Selon lui, la clé de la lutte contre la légionnaire d’automne consiste à inspecter régulièrement et intervenir tôt. Il explique : « Nous invitons les agriculteurs à faire ce que nous appelons ‘tournée de reconnaissance’ une semaine après la germination. Il s’agit en fait de se promener au hasard entre les rangées de plants pour trouver ces symptômes de dommages premièrement. »
Monsieur Mwinyimkuu conseille de semer tôt, de désherber souvent afin d’éliminer les plantes hôtes potentielles, et de respecter l’espacement et les engrais appropriés, car les plants sains sont moins susceptibles de succomber au ravageur que ceux qui sont plus affaiblis.

Si les chenilles sont petites et sont repérées sur les feuilles, et si les trous creusés dans les feuilles sont petits et de forme allongée, il est toujours possible de maîtriser le ravageur. Mais si les chenilles sont plus grandes, les trous plus gros, et s’il y a des excréments sur la plante, cela pouvait signifier que le ver avait pénétré dans la tige. À ce stade, il est très difficile de le tuer avec les pesticides.

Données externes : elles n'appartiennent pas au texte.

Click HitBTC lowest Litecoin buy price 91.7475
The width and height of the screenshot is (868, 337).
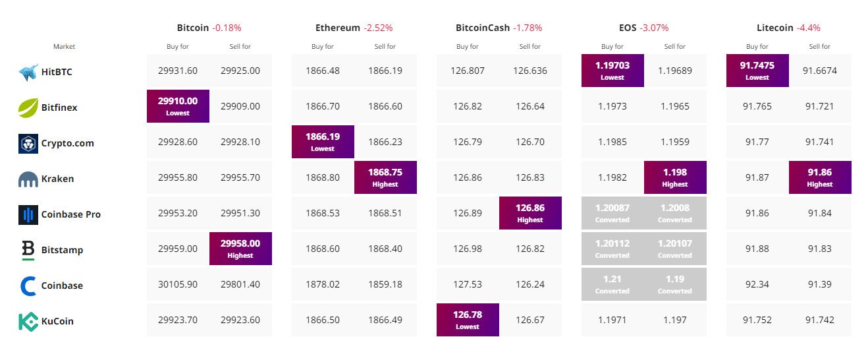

Il est important de noter que la pulvérisation des champs comporte des dangers. Les pesticides peuvent tuer les ennemis naturels tels que les fourmis, les petites guêpes ou les bactéries qui pourraient être en train de lutter contre la légionnaire d’automne. De plus, certains pesticides sont toxiques pour l’être humain et contaminent l’environnement, y compris les cours d’eau.

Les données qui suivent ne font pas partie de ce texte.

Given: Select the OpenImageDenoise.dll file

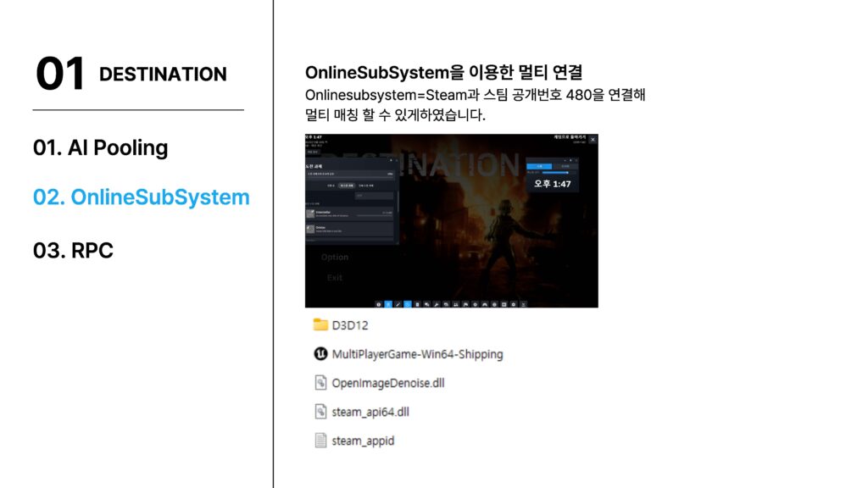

Angela Gerald Mkindi est une étudiante en doctorat qui mène des recherches sur les pesticides à l’Institut africain des sciences et des technologies Nelson Mandela d’Arusha. Elle affirme que les risques sont nombreux pour les agriculteurs et les agricultrices qui utilisent des pesticides chimiques contre la légionnaire d’automne.

Elle explique : « Concernant la légionnaire d’automne, certaines expériences effectuées au Malawi indiquent que certains pesticides sont inefficaces…. En outre, les agriculteurs préfèrent mélanger différentes [sortes] de pesticides dans leur quête d’un mélange efficace. Toutes ces pratiques laissent de grandes quantités de résidus de pesticides dans le sol et tout l’écosystème, et un risque élevé pour l’agriculteur ou l’agricultrice en personne. »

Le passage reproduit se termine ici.